Could you rewrite the listing below with every "Open" switched to "Launch" and everything else left unchanged? Leave the pictures out of your answer.

======== EXERCISE MATERIALS

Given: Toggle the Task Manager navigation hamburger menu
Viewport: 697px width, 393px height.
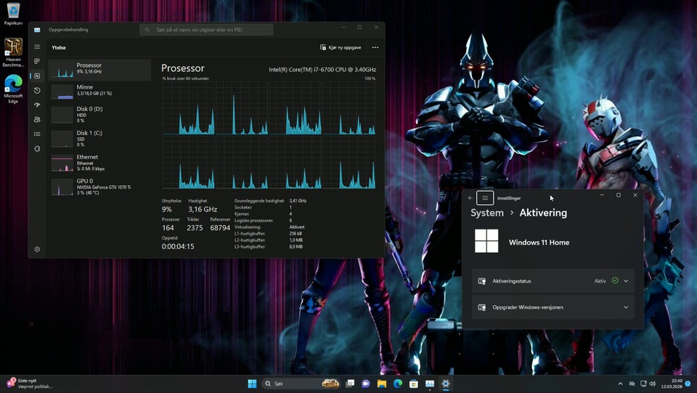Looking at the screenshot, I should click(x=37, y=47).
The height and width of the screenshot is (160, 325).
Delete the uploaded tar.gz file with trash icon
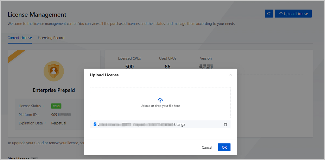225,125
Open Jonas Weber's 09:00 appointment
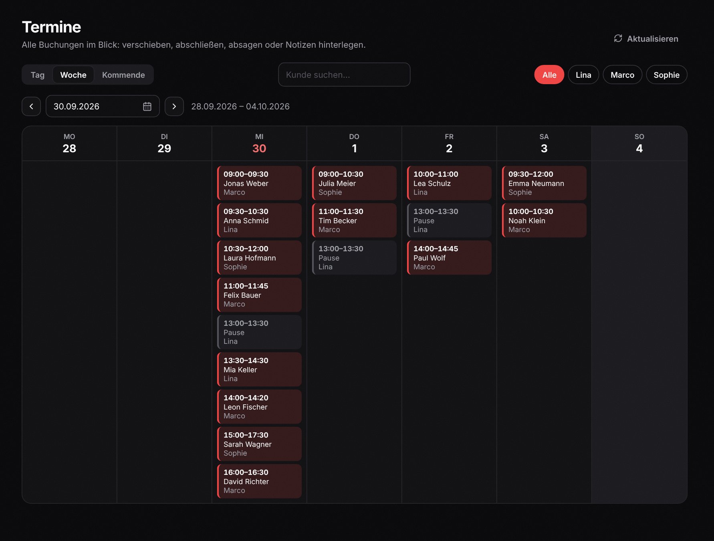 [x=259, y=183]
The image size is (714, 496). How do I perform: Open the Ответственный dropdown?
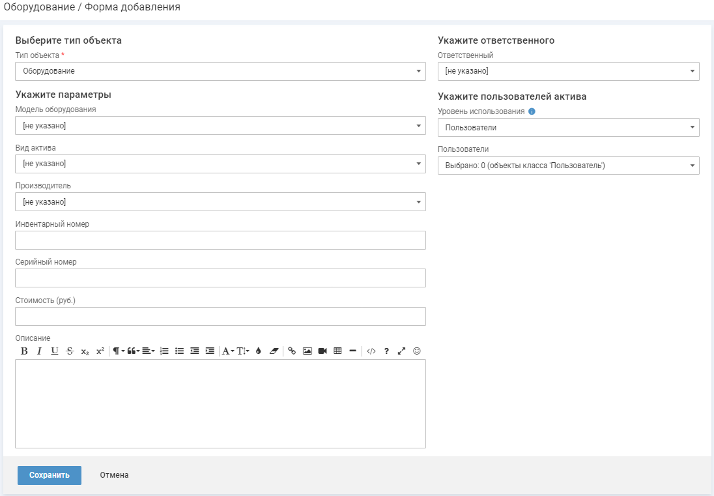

================

→ **ANSWER TO THE EXERCISE**
Given: Toggle the Task Manager navigation hamburger menu
Viewport: 697px width, 393px height.
Looking at the screenshot, I should click(x=37, y=47).
The height and width of the screenshot is (160, 325).
Delete the uploaded tar.gz file with trash icon
225,125
Launch Jonas Weber's 09:00 appointment
 [x=259, y=183]
The image size is (714, 496). How do I perform: Launch the Ответственный dropdown?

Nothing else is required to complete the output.